▸ Information given
********************

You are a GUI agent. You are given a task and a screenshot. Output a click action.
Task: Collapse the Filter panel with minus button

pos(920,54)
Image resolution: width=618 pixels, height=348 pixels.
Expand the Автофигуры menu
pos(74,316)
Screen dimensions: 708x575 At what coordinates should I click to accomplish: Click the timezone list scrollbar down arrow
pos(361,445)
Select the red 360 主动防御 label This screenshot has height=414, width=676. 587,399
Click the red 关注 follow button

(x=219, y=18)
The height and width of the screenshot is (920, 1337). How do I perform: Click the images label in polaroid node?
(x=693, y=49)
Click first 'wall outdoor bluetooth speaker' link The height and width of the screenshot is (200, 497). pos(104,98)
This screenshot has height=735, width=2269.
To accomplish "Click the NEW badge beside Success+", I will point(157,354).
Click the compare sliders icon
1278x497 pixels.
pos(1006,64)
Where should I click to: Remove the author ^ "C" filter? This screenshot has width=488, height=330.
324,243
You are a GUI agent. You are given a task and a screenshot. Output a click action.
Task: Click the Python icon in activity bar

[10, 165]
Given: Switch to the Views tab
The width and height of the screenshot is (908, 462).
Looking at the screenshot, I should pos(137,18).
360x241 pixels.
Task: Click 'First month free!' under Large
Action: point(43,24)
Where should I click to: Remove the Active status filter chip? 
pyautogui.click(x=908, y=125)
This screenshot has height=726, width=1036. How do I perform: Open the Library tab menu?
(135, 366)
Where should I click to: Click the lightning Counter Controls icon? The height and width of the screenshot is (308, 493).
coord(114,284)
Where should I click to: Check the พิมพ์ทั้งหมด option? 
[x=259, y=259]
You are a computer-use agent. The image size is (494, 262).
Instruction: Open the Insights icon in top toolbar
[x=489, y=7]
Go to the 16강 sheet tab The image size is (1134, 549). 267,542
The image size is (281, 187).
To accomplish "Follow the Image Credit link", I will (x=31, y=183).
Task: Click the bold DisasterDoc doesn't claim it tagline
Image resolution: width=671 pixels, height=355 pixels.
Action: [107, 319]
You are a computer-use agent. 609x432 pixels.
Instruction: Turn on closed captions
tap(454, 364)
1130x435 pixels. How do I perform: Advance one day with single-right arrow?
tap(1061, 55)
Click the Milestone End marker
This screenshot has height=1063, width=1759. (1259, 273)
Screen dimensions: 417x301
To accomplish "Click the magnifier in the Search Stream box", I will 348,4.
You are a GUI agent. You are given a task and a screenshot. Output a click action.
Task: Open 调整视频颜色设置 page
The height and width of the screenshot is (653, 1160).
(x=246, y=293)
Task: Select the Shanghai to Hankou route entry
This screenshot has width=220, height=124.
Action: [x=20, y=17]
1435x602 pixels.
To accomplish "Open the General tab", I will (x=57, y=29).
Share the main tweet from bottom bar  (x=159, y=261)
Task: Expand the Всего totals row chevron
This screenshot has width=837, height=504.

********************

▸ Objective
Convert the lines between the one holding "Where should I click to: Click" and the one holding "Go to the 16강", inclusive, into a two-column CSV with the headers text and answer. Each text goes in one row beside its answer, with every field quoted and any line breaks replaced by spaces.

▸ Problem solution
text,answer
"Where should I click to: Click the lightning Counter Controls icon? The height and width of the screenshot is (308, 493).","coord(114,284)"
"Where should I click to: Check the พิมพ์ทั้งหมด option?","[x=259, y=259]"
"You are a computer-use agent. The image size is (494, 262). Instruction: Open the Insights icon in top toolbar","[x=489, y=7]"
"Go to the 16강 sheet tab The image size is (1134, 549).","267,542"